Pescado para Orihuela
Cartagena, siempre previsora, ya en el siglo XV tenía ordenanzas de pesca muy concretas. Murcia, por su parte, imponía a ciertos pescadores cartageneros la obligación de entregar dos terceras partes del pescado sobrante tras abastecer la ciudad portuaria. Esto, claro, se cumplía… más o menos. A veces, las barcas salían de madrugada con doradas rumbo a Orihuela o Elche, saltándose la ruta murciana. Ahí empezaban las persecuciones, las emboscadas y los choques en mar abierto.
Un marinero viejo de la época lo resumió en un testimonio ante escribano: «En la gola manda el que llega primero, y el último se va con las manos vacías o con la cabeza rota».
En pleno siglo XVIII, Cartagena se planta y levanta una encañizada en término propio y con autorización real. Midió sus 600 varas, colocó hitos, hizo toma formal de posesión y destinó las rentas al Hospital de Caridad. Un triple golpe: legalidad impecable, beneficio social y, de paso, morder mercado murciano sin cruzar la línea.
Murcia protestó, claro, pero esta vez los papeles estaban de parte cartagenera. Los pescadores de Cartagena se dieron el gusto de trabajar sin sobresaltos. Al menos hasta que algún vecino del norte intentó 'comprobar' si las varas estaban bien medidas, provocando otra de esas peleas ribereñas que daban más titulares orales que las Cortes de Cádiz.
Desde el siglo XV al XVIII, el Mar Menor fue algo más que un espacio natural: fue un campo de batalla económico y político.
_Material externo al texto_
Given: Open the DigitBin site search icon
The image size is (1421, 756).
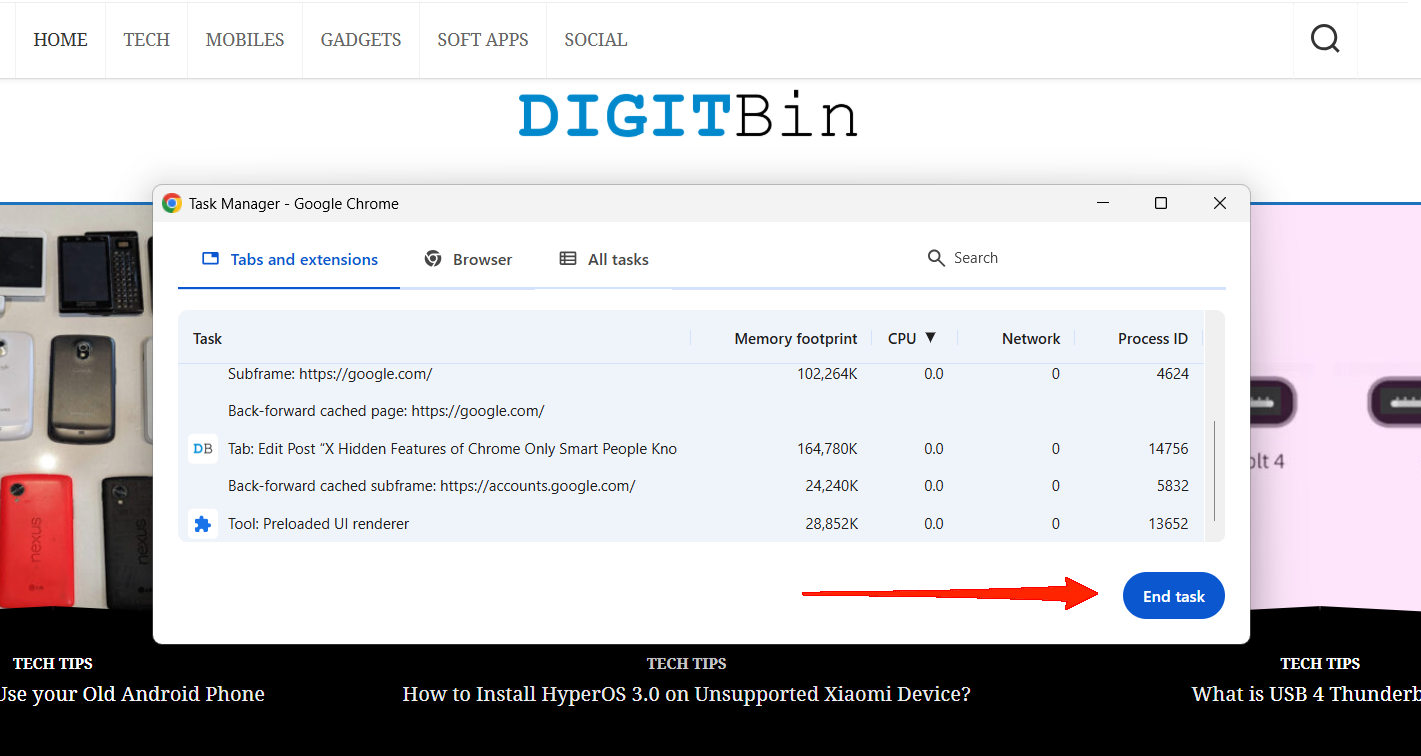Looking at the screenshot, I should coord(1325,38).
Las muertes en reyertas, los pleitos interminables, las acusaciones de robo de artes, la pesca nocturna 'furtiva' y las trampas con redes falsas crearon una cultura de recelo mutuo.
Lo curioso es que, pese a la sangre derramada, ninguno de los dos concejos dejó jamás de presentarse ante la Corona como defensor del «bien común» y del «abasto de la población». Al final, el bien común era siempre el propio.
Hoy este documento de 1490 descansa en el Archivo Municipal de Cartagena, silencioso y tieso, pero si pudiera hablar repetiría, con ironía: «Aquí empezó todo… y aquí seguimos».
Cartagena salió de aquel pleito con la mitad sur del Mar Menor bajo el brazo y la certeza de que la mejor manera de defender un derecho es usarlo todos los días. Murcia conservó su título y su enfado, que en este litoral vale tanto como una patente de corso.
Si algo enseña esta historia es que el pez siempre muere por la boca y el pescador, a veces, por la gola. Y que, cuando las redes se enredan en la política, ni el mar más tranquilo garantiza una faena en paz.